Las Vegas Sun

April 24, 2024

Seven takeaways from Sunset Park’s birthday tour

Clark County marked the 50th year of Sunset Park with a rain-soaked walking tour on Friday.

The tour took place 50 years to the day that the Clark County Commission authorized the purchase of Houssels Ranch and developed it into the park.

Clark County Museum Administrator Mark Hall-Patton, a frequent contributor to “Pawn Stars,” led the tour. Here are our takeaways:

• One of the iconic Moai statues that guarded the Aku Aku restaurant at the Stardust now stands guard at the island in the middle of Sunset Park’s pond.

• The Las Vegas Valley’s last remaining sand dunes are located at the park.

• The park was originally a ranch owned by John F. Miller, who built Hotel Nevada (now known as the Golden Gate).

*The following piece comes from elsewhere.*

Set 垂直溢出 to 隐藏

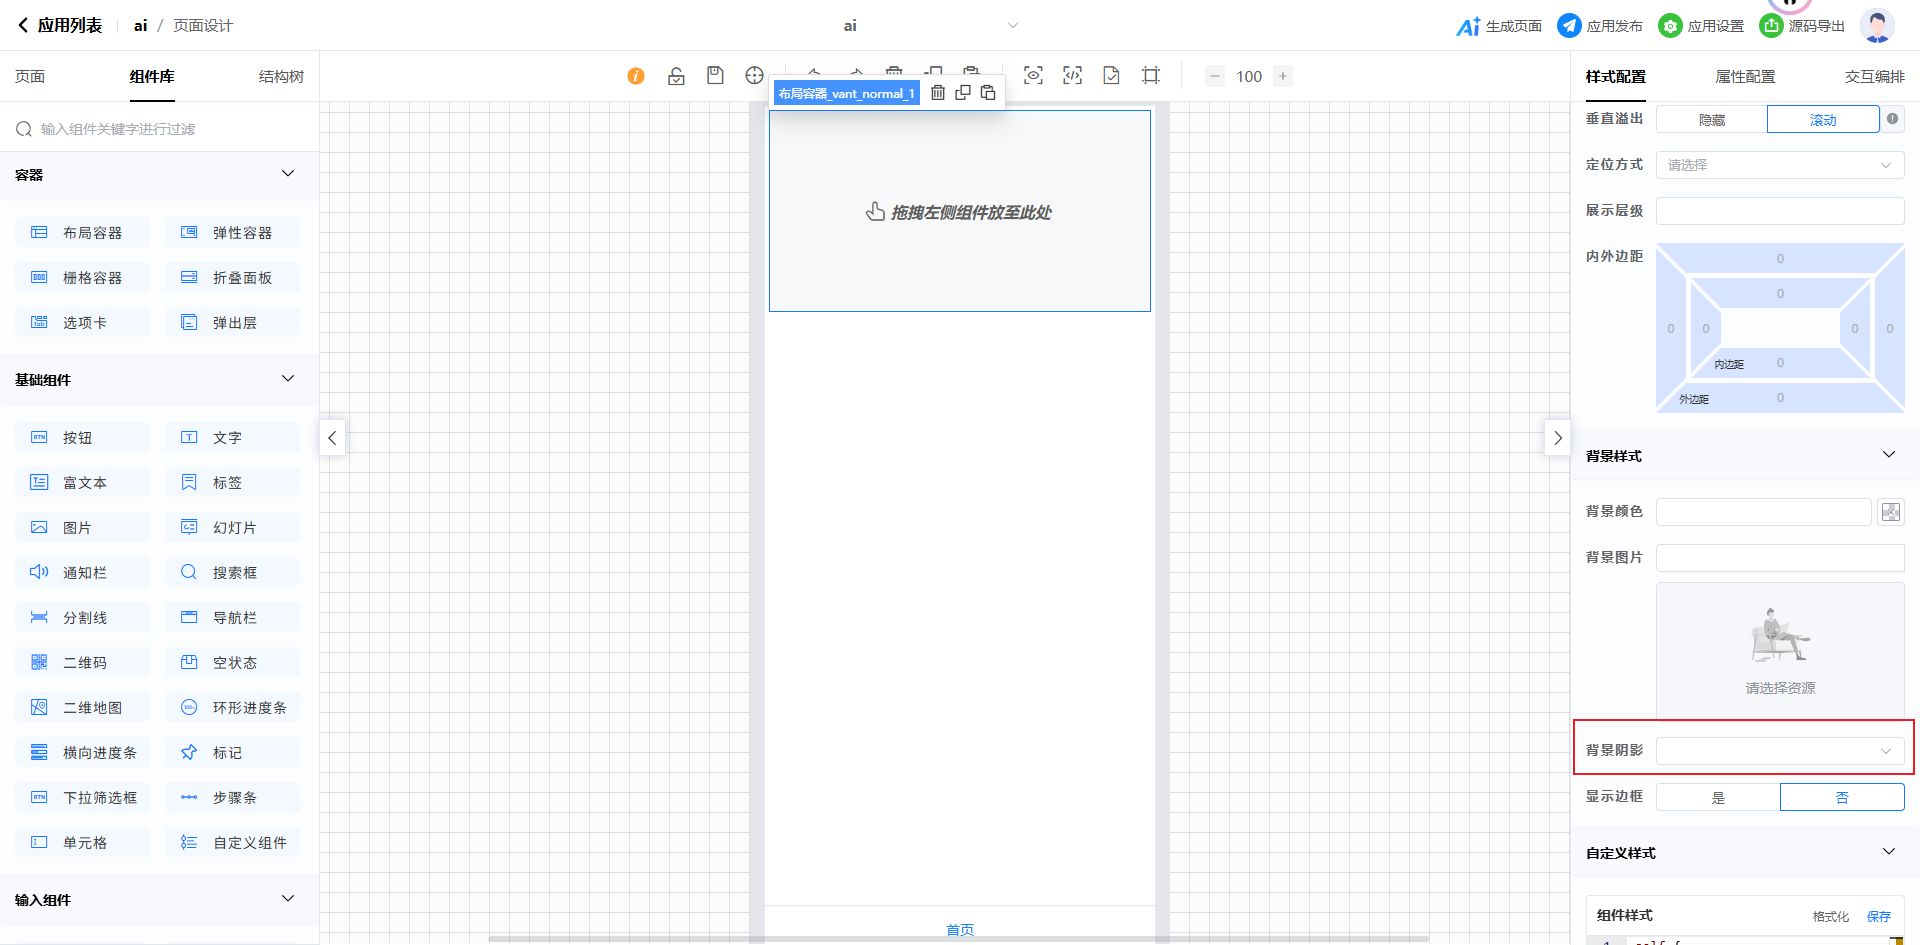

• Miller sold the ranch to J. Kell Houssels, part owner of the Tropicana. Houssels used the ranch as a site to breed thoroughbred horses, and his stables produced the 1941 Santa Anita Derby winner.

• The discovery of underground water led to free government land under the Desert Land Act, and nearly a 100 wells were built in Paradise County. Water continues to flow under the park and surfaces to provide irrigation to the entire west end of Sunset Park.

• The park is one of the last habitats for Phainopepla, a tiny, red eyed, black-crested bird that lives among the mesquite trees.

• The Paiute tribe lived on the land nearly 1,000 years ago during fall and winter before migrating to the mountains in the Summer.